Boa colocação, gostei!
O problema maior é essa sensação de perda.
Muitas vezes insistimos em prolongar etapas, e no final isso trará muito sofrimento e decepção pois ao prolongar uma deixamos de viver a etapa que era a adequada para o momento.
Exato, Rosana. Daí a importância de estar bem dos pontos-de-vista emocional e espiritual para fazer a transição com a tranquilidade de que foi tomada a decisão mais acertada!
Abç!
puigllum, seus muito pertinentes seus comentários sobre essa nova perspectiva de vida trazida a partir de uma experiência concreta de uma pessoa real, que mudou para melhor seu estilo de vida.
Essa busca interior com objetivo de alinhar suas atividades diárias aos seus valores é um dos grandes desafios que temos hoje. Preencher o sentido da vida é o elemento central que guia as pessoas em busca do melhor. E parabéns para a nossa notável bióloga, ela conseguiu dar mais valor à sua voz interior do que a voz de outros.
E parabéns pelo comentário tb: é o de nº 400 do blog! 😀
É isso aí!
Um grande abraço, e que Deus lhes abençoe!

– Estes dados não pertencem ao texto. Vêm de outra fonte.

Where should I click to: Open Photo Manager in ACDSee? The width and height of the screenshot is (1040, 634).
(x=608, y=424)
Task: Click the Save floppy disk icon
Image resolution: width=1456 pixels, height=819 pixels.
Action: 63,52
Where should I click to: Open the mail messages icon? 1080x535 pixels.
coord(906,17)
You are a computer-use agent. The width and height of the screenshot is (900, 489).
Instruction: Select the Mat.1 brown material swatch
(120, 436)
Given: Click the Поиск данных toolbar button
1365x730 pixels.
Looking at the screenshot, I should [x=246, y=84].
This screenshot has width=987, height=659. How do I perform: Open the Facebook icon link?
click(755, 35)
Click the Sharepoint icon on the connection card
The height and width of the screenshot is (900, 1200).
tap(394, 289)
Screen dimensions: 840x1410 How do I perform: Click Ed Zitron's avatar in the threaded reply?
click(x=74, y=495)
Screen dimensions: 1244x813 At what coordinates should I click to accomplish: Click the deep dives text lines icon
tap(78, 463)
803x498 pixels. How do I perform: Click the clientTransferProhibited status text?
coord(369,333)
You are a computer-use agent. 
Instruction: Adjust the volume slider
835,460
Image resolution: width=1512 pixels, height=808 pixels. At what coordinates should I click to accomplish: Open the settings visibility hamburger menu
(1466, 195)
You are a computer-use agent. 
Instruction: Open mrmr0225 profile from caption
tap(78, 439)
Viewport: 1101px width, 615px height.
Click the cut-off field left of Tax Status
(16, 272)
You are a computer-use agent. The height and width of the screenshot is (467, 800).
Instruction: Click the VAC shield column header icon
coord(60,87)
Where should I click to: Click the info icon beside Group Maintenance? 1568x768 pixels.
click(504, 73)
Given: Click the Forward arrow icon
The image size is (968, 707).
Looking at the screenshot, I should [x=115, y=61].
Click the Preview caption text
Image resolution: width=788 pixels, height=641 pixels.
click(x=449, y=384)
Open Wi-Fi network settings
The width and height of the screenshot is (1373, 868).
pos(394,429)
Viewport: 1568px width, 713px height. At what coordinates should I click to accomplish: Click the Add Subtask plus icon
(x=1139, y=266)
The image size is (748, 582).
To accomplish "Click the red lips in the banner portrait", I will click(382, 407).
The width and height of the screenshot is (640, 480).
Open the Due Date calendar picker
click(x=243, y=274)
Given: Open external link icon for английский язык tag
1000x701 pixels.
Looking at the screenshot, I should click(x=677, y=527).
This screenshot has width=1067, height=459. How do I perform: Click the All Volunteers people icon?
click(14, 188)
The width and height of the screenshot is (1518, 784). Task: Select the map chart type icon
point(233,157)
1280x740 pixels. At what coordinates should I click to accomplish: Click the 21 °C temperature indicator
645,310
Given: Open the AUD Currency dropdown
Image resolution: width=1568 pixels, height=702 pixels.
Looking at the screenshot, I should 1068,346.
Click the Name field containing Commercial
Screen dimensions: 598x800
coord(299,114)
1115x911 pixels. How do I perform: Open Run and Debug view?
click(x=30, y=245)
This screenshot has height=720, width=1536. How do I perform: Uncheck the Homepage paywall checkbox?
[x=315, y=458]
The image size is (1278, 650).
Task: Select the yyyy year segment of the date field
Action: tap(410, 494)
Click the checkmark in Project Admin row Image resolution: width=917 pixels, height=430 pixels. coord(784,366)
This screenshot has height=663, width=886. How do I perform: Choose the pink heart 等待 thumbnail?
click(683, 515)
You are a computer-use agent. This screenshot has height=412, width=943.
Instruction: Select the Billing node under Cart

Não havia lido este seu artigo Guilherme,
Destaco a frase “quem tem paixão pelo que faz nunca – ou dificilmente – irá querer se aposentar”
Assino em baixo.
Abraço!
Há anos que leio blogs, mas nunca tinha apreciado um post tão excepcional como este. Realmente nos faz parar e pensar. Sucesso!
Jônatas, obrigado!
Rocha, grato pelas palavras!
É isso aí!
Um grande abraço, e que Deus os abençoe!